Ils l’ont fait. La Philharmonie, qui retenait son souffle depuis une demi-heure, a laissé exploser sa joie : Les Dissonances sont arrivées sans encombre jusqu’à la fin du Sacre du printemps, l’œuvre mythique et ô combien difficile de Stravinsky, sans utiliser les services d’un chef d’orchestre, dont le rôle dans un tel morceau de bravoure est généralement capital. Même si la méthode et le résultat peuvent susciter des interrogations, ce seul accomplissement mérite qu’on voue à l’orchestre rassemblé autour du violoniste David Grimal un respect et une admiration sans bornes. Les quatre-vingt-treize musiciens des Dissonances ont participé à une performance extrême, une sorte de Vendée Globe musical, tous ensemble et pourtant tellement « en solitaire » dans leur partition, sans assistance, sans escale, et heureusement sans incident technique.
Le risque était pourtant gigantesque et les premières répétitions ont, paraît-il, révélé l’ampleur du chantier à mener : comment faire tenir ensemble un alliage complexe de voix entremêlées, de rythmes empilés, de timbres mélangés, en se passant du soutien d’un pilier central, gardien de la mesure, garant de la respiration commune ? Face à cette question folle, chaque musicien n’a pas d’autre choix que de se lancer dans un numéro de funambule qui bouleverse les codes de la pratique orchestrale. En l’absence des lumières rassurantes de l’habituel chef-sémaphore, il faut renoncer aux méthodes traditionnelles de navigation et mobiliser tous ses sens pour appréhender le relief de l’œuvre et y tracer son chemin sans heurter son voisin. La solution passe alors par un regard échangé avec un partenaire à l’autre extrémité de l’orchestre, l’écoute ciblée d’un contrechant lointain auquel on raccroche sa ligne mélodique, la respiration fugace d’un soliste qui indique la vitesse à adopter. C’est au prix d’un investissement de chaque instant qu’on vient à bout du Sacre.
Dans la première partie de l’œuvre de Stravinsky, l’extrême concentration des musiciens est palpable, presque angoissante.
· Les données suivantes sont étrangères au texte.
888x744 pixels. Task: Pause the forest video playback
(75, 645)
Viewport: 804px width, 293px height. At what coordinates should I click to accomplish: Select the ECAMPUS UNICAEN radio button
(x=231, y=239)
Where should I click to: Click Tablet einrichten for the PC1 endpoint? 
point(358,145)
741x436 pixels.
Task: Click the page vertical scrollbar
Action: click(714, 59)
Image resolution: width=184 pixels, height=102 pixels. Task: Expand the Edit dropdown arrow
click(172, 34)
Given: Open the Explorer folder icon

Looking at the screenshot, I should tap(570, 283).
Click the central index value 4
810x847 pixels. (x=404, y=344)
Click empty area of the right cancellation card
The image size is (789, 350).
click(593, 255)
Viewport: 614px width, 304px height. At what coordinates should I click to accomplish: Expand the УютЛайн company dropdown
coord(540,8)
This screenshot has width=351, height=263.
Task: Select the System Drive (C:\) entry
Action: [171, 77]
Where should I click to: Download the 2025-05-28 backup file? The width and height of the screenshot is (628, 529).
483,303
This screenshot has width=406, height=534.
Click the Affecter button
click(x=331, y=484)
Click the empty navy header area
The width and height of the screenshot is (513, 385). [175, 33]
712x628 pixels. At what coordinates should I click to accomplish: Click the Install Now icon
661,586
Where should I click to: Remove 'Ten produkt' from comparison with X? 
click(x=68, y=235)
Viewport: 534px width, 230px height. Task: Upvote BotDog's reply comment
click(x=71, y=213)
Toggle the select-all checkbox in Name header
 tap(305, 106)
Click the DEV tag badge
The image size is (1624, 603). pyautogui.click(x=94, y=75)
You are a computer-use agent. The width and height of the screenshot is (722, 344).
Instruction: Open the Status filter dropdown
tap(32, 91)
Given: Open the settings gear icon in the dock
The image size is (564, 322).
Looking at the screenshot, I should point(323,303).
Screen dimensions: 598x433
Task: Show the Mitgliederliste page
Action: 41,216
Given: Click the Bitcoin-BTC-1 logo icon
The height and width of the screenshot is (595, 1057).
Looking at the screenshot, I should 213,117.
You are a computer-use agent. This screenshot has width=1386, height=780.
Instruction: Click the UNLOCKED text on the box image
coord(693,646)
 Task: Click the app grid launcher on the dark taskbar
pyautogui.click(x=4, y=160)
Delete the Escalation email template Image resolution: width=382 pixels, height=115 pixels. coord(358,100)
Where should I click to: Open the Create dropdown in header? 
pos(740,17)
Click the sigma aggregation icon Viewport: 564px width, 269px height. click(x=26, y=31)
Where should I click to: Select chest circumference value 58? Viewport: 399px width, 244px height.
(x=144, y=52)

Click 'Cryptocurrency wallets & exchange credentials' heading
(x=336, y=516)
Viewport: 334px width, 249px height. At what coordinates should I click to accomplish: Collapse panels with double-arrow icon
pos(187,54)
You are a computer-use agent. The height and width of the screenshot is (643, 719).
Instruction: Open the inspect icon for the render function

Les accents fusent comme les lames d’un lanceur de couteaux. Le moindre millimètre d’écart pourrait avoir de tragiques conséquences, aussi les instrumentistes se rétractent derrière les pupitres, fixant la partition, comptant les temps au lieu de s’abandonner avec confiance au flux rythmique de l’ensemble. Individuellement, ils sont pourtant irréprochables. Le basson solo a idéalement lancé le mouvement avec son thème, d’une souplesse et d’une pureté remarquables. Du cor anglais à la flûte en sol, tous se distinguent à un moment ou à un autre par la justesse de leur jeu, toujours au service de l’ensemble. Collectivement, en revanche, le ciment est parfois encore un peu frais. Malgré les efforts des chefs de pupitre, les cordes peinent dans un premier temps à acquérir cette homogénéité rêche qui fait toute l’âpreté du Sacre.